(Stored entries)
******
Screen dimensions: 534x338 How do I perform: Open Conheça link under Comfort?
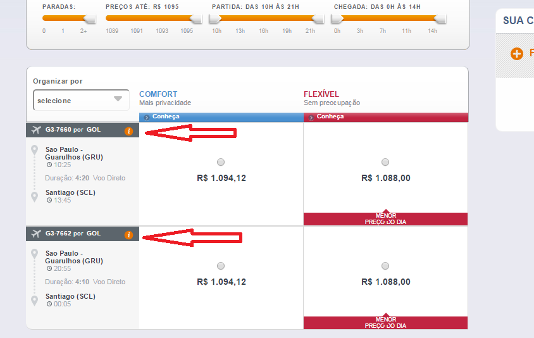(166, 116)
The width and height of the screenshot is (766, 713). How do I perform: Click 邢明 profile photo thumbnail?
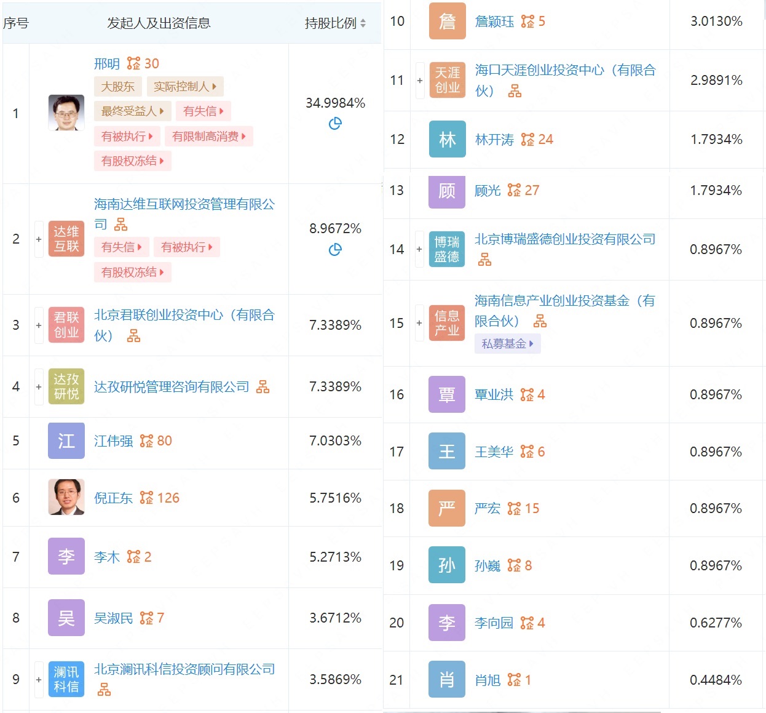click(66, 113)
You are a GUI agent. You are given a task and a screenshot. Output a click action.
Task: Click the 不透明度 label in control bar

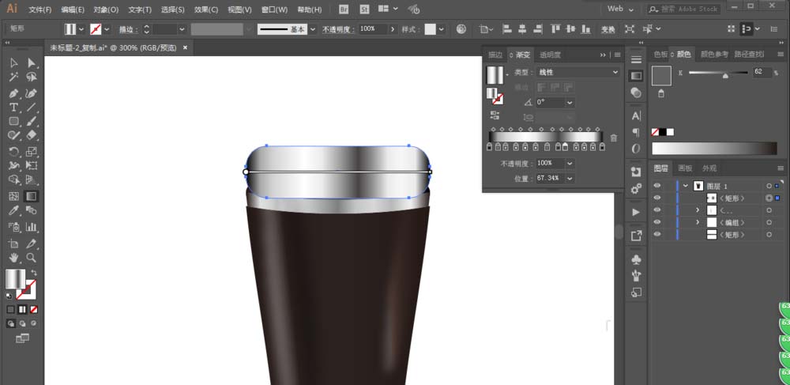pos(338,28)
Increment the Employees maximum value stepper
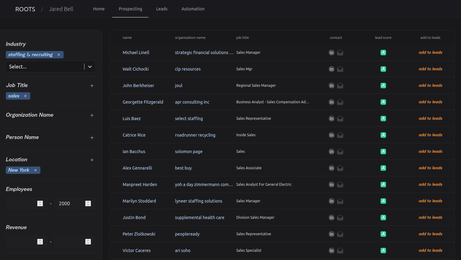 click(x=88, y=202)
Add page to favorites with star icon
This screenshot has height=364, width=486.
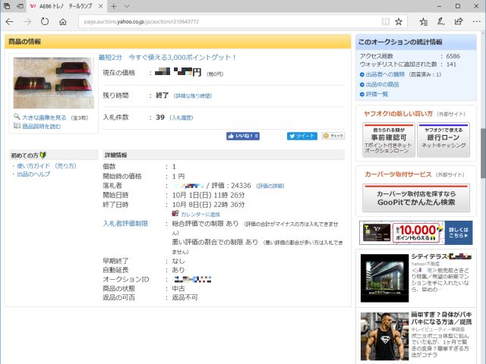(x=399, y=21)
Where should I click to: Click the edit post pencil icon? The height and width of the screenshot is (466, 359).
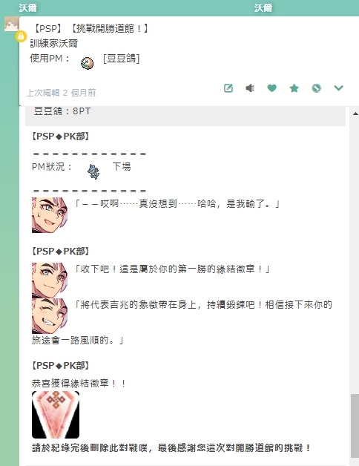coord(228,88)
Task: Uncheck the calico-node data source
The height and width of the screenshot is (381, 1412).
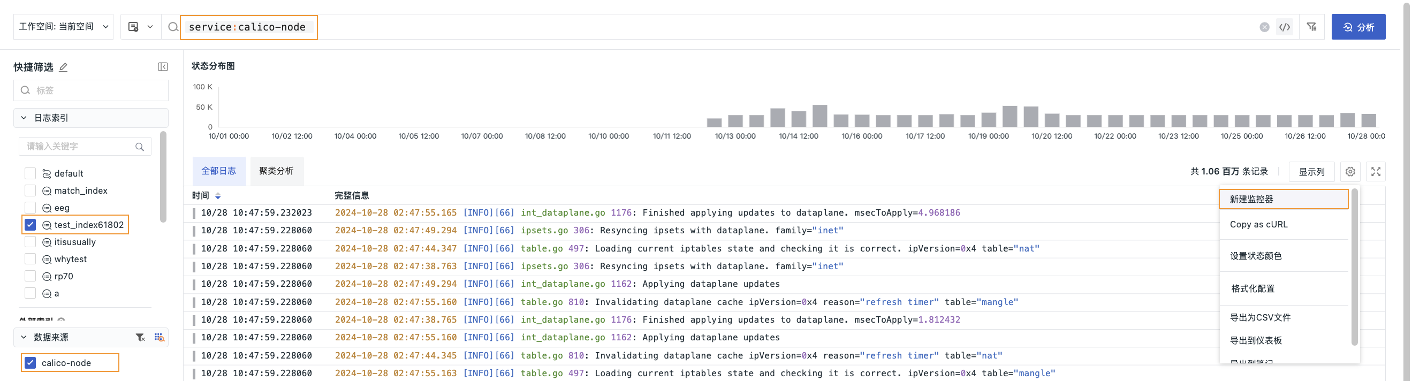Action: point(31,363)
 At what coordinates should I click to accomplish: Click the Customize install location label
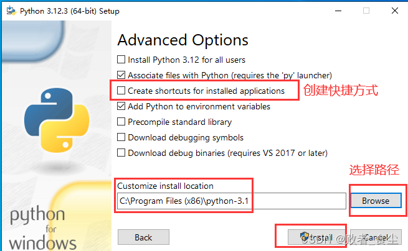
******
=== What to work on ===
Scale the records above by reproducing every line, requests included, with each coordinate value in the answers multiplied by 1.5 and rounded to a whole number (halves round up). Omit the pictures from your output.

=== Completed exercise ===
Screen dimensions: 534x338 How do I perform: Open Conheça link under Comfort?
(249, 174)
The width and height of the screenshot is (766, 713). How do I perform: Click 邢明 profile photo thumbnail?
click(99, 170)
You are a GUI agent. You are given a task and a screenshot. Output a click action.
Task: Click the 不透明度 label in control bar

pos(507,42)
Increment the Employees maximum value stepper
 click(x=132, y=303)
Add page to favorites with star icon
This screenshot has height=364, width=486.
(x=599, y=32)
Where should I click to: Click the edit post pencil icon? The height and width of the screenshot is (466, 359).
coord(342,132)
Task: Uncheck the calico-node data source
The height and width of the screenshot is (381, 1412).
Action: point(47,545)
 At what coordinates should I click to accomplish: Click the Customize install location label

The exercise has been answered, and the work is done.